Records for pointing to text and elements
= = = = =

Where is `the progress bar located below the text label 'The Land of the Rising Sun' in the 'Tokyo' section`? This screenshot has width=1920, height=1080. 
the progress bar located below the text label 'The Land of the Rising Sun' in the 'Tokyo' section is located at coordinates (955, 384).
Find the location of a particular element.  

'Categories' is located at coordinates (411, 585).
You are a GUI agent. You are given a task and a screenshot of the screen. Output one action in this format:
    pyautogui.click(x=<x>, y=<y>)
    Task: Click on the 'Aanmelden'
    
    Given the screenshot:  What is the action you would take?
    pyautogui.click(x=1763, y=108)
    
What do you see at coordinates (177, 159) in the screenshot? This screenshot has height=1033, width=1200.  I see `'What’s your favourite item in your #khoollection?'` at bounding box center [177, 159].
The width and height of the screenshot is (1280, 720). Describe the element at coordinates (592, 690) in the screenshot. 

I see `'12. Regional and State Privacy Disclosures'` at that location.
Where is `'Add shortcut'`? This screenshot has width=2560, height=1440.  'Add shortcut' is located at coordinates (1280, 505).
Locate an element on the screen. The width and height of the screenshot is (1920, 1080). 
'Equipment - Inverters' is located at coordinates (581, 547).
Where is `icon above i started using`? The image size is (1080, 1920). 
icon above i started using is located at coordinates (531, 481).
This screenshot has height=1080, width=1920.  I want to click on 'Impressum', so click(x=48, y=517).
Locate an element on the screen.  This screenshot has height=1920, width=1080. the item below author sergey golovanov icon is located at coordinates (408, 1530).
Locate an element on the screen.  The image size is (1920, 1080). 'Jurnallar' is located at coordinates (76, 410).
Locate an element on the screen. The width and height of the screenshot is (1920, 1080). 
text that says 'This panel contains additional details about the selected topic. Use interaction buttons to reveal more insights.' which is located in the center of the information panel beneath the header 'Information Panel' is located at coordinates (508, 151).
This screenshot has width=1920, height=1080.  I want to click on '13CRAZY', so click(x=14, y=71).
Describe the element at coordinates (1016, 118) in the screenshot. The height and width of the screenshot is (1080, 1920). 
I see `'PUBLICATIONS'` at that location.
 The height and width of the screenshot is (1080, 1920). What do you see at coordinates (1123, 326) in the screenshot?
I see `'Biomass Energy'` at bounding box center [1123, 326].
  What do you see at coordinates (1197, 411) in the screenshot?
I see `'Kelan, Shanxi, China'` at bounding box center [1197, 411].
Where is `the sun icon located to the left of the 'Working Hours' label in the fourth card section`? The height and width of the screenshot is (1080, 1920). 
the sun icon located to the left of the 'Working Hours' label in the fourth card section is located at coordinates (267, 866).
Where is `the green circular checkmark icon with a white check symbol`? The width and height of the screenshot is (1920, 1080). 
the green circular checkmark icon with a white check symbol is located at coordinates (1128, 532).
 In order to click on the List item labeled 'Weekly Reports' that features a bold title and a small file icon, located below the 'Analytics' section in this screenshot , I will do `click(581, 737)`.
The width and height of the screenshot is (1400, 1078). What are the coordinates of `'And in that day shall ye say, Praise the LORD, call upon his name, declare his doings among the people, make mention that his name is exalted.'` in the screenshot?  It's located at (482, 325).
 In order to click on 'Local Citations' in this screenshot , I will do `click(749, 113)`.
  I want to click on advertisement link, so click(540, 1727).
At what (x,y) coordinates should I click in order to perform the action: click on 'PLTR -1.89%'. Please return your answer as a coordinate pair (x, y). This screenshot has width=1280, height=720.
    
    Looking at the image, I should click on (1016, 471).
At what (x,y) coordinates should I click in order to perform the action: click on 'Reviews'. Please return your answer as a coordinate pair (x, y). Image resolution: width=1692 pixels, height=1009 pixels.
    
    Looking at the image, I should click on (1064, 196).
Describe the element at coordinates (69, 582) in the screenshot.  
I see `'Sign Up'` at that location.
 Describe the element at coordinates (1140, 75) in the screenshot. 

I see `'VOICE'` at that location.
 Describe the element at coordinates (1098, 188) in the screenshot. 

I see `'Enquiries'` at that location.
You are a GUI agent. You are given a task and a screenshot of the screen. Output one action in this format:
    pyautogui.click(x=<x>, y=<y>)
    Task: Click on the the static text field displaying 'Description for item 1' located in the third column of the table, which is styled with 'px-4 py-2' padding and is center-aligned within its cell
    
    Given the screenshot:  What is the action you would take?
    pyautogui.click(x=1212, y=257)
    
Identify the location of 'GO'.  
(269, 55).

= = = = =

### What is being asked
Copy out every one of the records above, line for line, with no changes.

### Output below
Where is `the progress bar located below the text label 'The Land of the Rising Sun' in the 'Tokyo' section`? This screenshot has width=1920, height=1080. 
the progress bar located below the text label 'The Land of the Rising Sun' in the 'Tokyo' section is located at coordinates (955, 384).
Find the location of a particular element.  

'Categories' is located at coordinates (411, 585).
You are a GUI agent. You are given a task and a screenshot of the screen. Output one action in this format:
    pyautogui.click(x=<x>, y=<y>)
    Task: Click on the 'Aanmelden'
    
    Given the screenshot:  What is the action you would take?
    pyautogui.click(x=1763, y=108)
    
What do you see at coordinates (177, 159) in the screenshot? This screenshot has height=1033, width=1200.  I see `'What’s your favourite item in your #khoollection?'` at bounding box center [177, 159].
The width and height of the screenshot is (1280, 720). Describe the element at coordinates (592, 690) in the screenshot. 

I see `'12. Regional and State Privacy Disclosures'` at that location.
Where is `'Add shortcut'`? This screenshot has width=2560, height=1440.  'Add shortcut' is located at coordinates (1280, 505).
Locate an element on the screen. The width and height of the screenshot is (1920, 1080). 
'Equipment - Inverters' is located at coordinates (581, 547).
Where is `icon above i started using`? The image size is (1080, 1920). 
icon above i started using is located at coordinates (531, 481).
This screenshot has height=1080, width=1920.  I want to click on 'Impressum', so click(x=48, y=517).
Locate an element on the screen.  This screenshot has height=1920, width=1080. the item below author sergey golovanov icon is located at coordinates (408, 1530).
Locate an element on the screen.  The image size is (1920, 1080). 'Jurnallar' is located at coordinates (76, 410).
Locate an element on the screen. The width and height of the screenshot is (1920, 1080). 
text that says 'This panel contains additional details about the selected topic. Use interaction buttons to reveal more insights.' which is located in the center of the information panel beneath the header 'Information Panel' is located at coordinates (508, 151).
This screenshot has width=1920, height=1080.  I want to click on '13CRAZY', so click(x=14, y=71).
Describe the element at coordinates (1016, 118) in the screenshot. The height and width of the screenshot is (1080, 1920). 
I see `'PUBLICATIONS'` at that location.
 The height and width of the screenshot is (1080, 1920). What do you see at coordinates (1123, 326) in the screenshot?
I see `'Biomass Energy'` at bounding box center [1123, 326].
  What do you see at coordinates (1197, 411) in the screenshot?
I see `'Kelan, Shanxi, China'` at bounding box center [1197, 411].
Where is `the sun icon located to the left of the 'Working Hours' label in the fourth card section`? The height and width of the screenshot is (1080, 1920). 
the sun icon located to the left of the 'Working Hours' label in the fourth card section is located at coordinates (267, 866).
Where is `the green circular checkmark icon with a white check symbol`? The width and height of the screenshot is (1920, 1080). 
the green circular checkmark icon with a white check symbol is located at coordinates (1128, 532).
 In order to click on the List item labeled 'Weekly Reports' that features a bold title and a small file icon, located below the 'Analytics' section in this screenshot , I will do `click(581, 737)`.
The width and height of the screenshot is (1400, 1078). What are the coordinates of `'And in that day shall ye say, Praise the LORD, call upon his name, declare his doings among the people, make mention that his name is exalted.'` in the screenshot?  It's located at (482, 325).
 In order to click on 'Local Citations' in this screenshot , I will do `click(749, 113)`.
  I want to click on advertisement link, so click(540, 1727).
At what (x,y) coordinates should I click in order to perform the action: click on 'PLTR -1.89%'. Please return your answer as a coordinate pair (x, y). This screenshot has width=1280, height=720.
    
    Looking at the image, I should click on (1016, 471).
At what (x,y) coordinates should I click in order to perform the action: click on 'Reviews'. Please return your answer as a coordinate pair (x, y). Image resolution: width=1692 pixels, height=1009 pixels.
    
    Looking at the image, I should click on (1064, 196).
Describe the element at coordinates (69, 582) in the screenshot.  
I see `'Sign Up'` at that location.
 Describe the element at coordinates (1140, 75) in the screenshot. 

I see `'VOICE'` at that location.
 Describe the element at coordinates (1098, 188) in the screenshot. 

I see `'Enquiries'` at that location.
You are a GUI agent. You are given a task and a screenshot of the screen. Output one action in this format:
    pyautogui.click(x=<x>, y=<y>)
    Task: Click on the the static text field displaying 'Description for item 1' located in the third column of the table, which is styled with 'px-4 py-2' padding and is center-aligned within its cell
    
    Given the screenshot:  What is the action you would take?
    pyautogui.click(x=1212, y=257)
    
Identify the location of 'GO'.  
(269, 55).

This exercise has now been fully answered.